My view of her was soon blocked by the rest of the crowd. I then realized that Bonjour was no longer standing by my side. Looking around, I saw that she was approaching the woman-that Virginia Poe copy!-and I felt angry at myself for having revealed what I had.

"Miss!" Bonjour called. "Miss!"

The woman turned and faced Bonjour. I stood aside, not believing that the woman had seen me at the police station house, but wishing to be safe.

"Oh, I'm sorry," said Bonjour, in a convincing southern accent that she must have imitated from some of the belles she had heard around the city. She continued, "You looked so much like a lady I used to know-but I was mistaken. Perhaps it was only that lovely bonnet…"

The woman gave a kind smile and started to turn her back to Bonjour.

"But she looked so much like Virginia!" Bonjour now said as though to herself.

The woman turned back. "Virginia?" she asked with curiosity.

I could see a look of enjoyment spread across Bonjour's face, knowing that she had achieved her object. "Virginia Poe," Bonjour said, adopting a somber aspect.

"I see," the other woman said quietly.

"I met her only once, but Lethean waters will never erase it from my memory," gushed Bonjour. "You are as beautiful as she was!"

The woman lowered her eyes at the compliment.

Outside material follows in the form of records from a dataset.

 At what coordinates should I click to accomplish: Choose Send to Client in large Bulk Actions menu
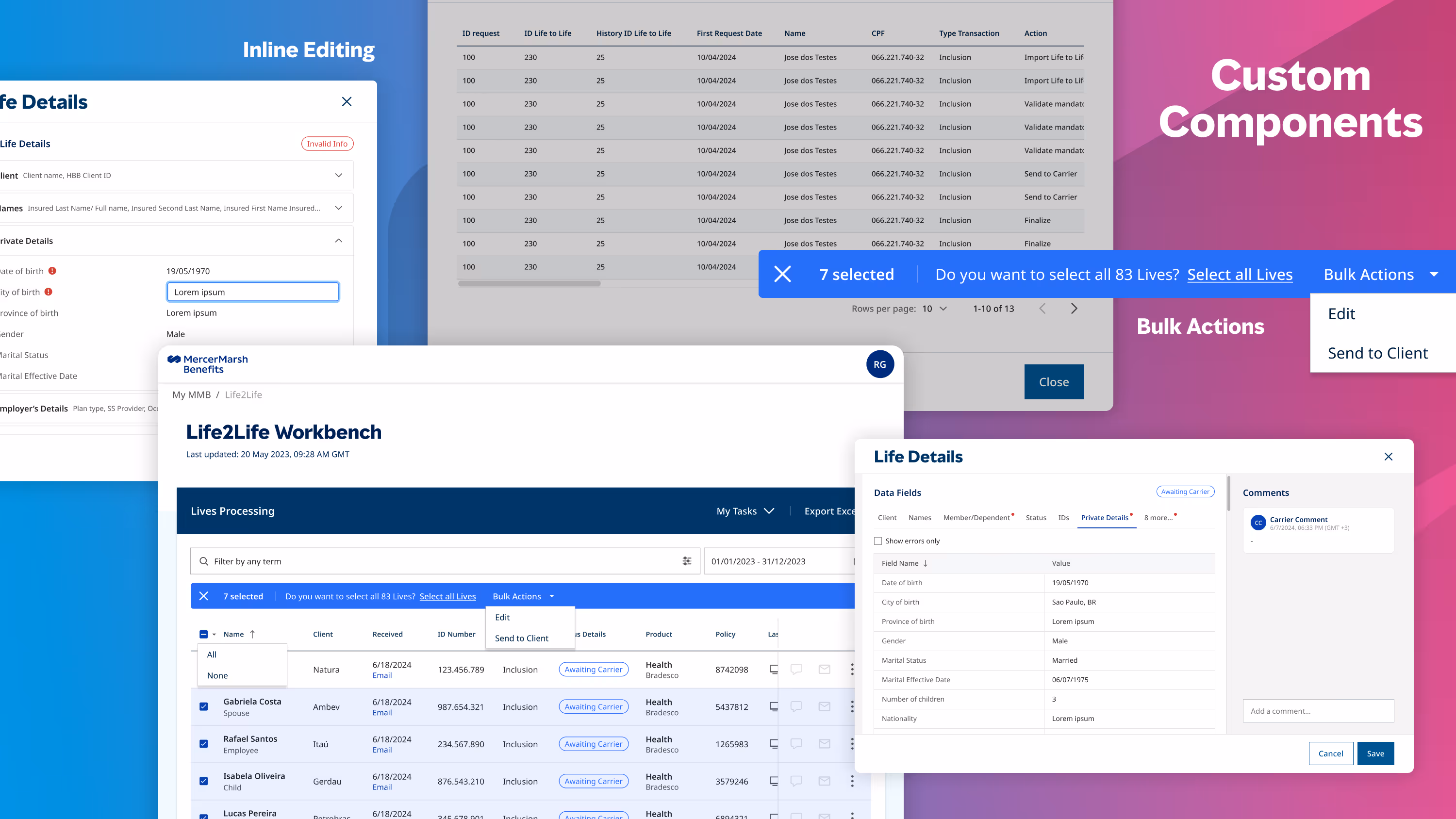pos(1377,353)
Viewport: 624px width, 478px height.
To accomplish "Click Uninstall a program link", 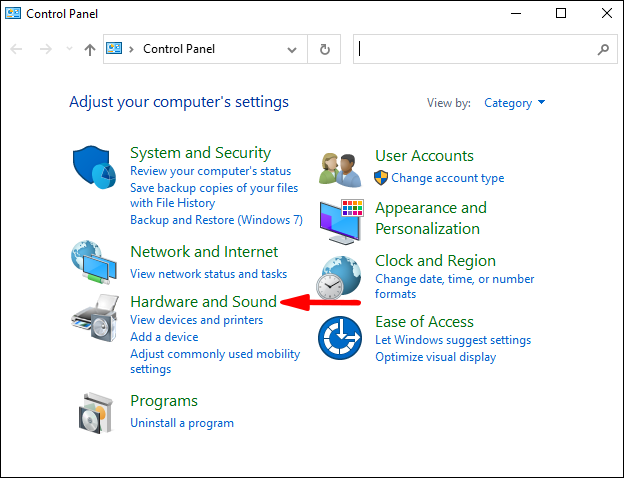I will tap(182, 423).
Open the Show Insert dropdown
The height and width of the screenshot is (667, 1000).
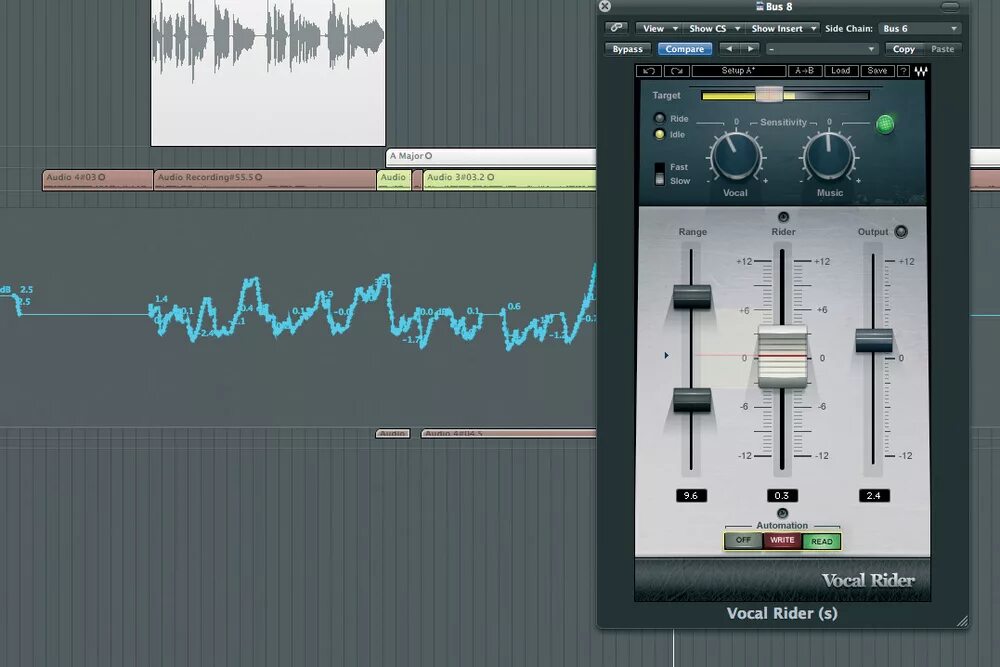(782, 28)
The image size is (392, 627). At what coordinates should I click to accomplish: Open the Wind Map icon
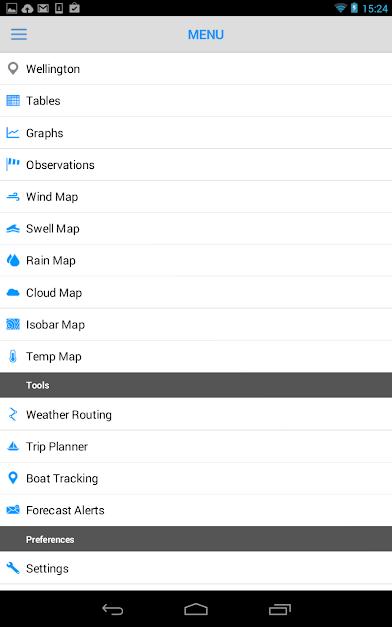tap(13, 197)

"I am Mrs. Neilson Poe," the other woman said. "Josephine. I am afraid no one shall ever be as beautiful as my darling sister was when she was still alive."

"Your sister, ma'am?"

"Sissy. Virginia Poe, I mean. She was my half-sister. She was all courage and confidence even at her weakest. Whenever I see her portrait…!" She stopped, unable to continue the thought.

So that was it! Neilson was married to the sister of Edgar Poe's late wife. After a few words of condolence, they walked together and Josephine Poe quietly answered Bonjour's questions about Sissy. I followed behind to listen.

"One evening while Edgar and Sissy were residing happily in Philadelphia on Coates Street, darling Sissy was singing at her beloved piano when a blood vessel ruptured. She collapsed in the middle of her song. There was an almost hourly anticipation of her being lost. Especially by Edgar. The winter of her death, they were so poverty-stricken that the only thing that could keep Sissy warm in their badly heated rooms was to be wrapped in his great-coat with a tortoise-shell cat lying on her bosom."

"What happened to her husband since?"

"Edgar? The oscillation between hope and despair for so many years had driven him insane, I believe. He needed womanly devotion. He said he would not live another year without true and tender love. People say he ran about the country looking to find a wife several times since Sissy's death, but I believe his heart still bled for Sissy. He was engaged to be married again only a few weeks before his death."

The women exchanged a few more words before Josephine departed with a graceful farewell. Bonjour turned back to me with a girlish giggle. "It is too bad for you, that you must be against the Baron in one of his plots, Monsieur Clark. You see, we do not hide in the shadows, lingering over small details."

"Mademoiselle, please! Here, in Baltimore, in America, you do not have to retain your association with the Baron and his schemes! I would flee him at once. There are no bonds here!"

Her eyes widened with interest. "Is there not slavery?"

She was clever.

"Just so!" I said. "There are no bonds for a free Frenchwoman. You do not owe any duty to the Baron."

"I do not have duty to my husband?" she said. "This is useful to remember."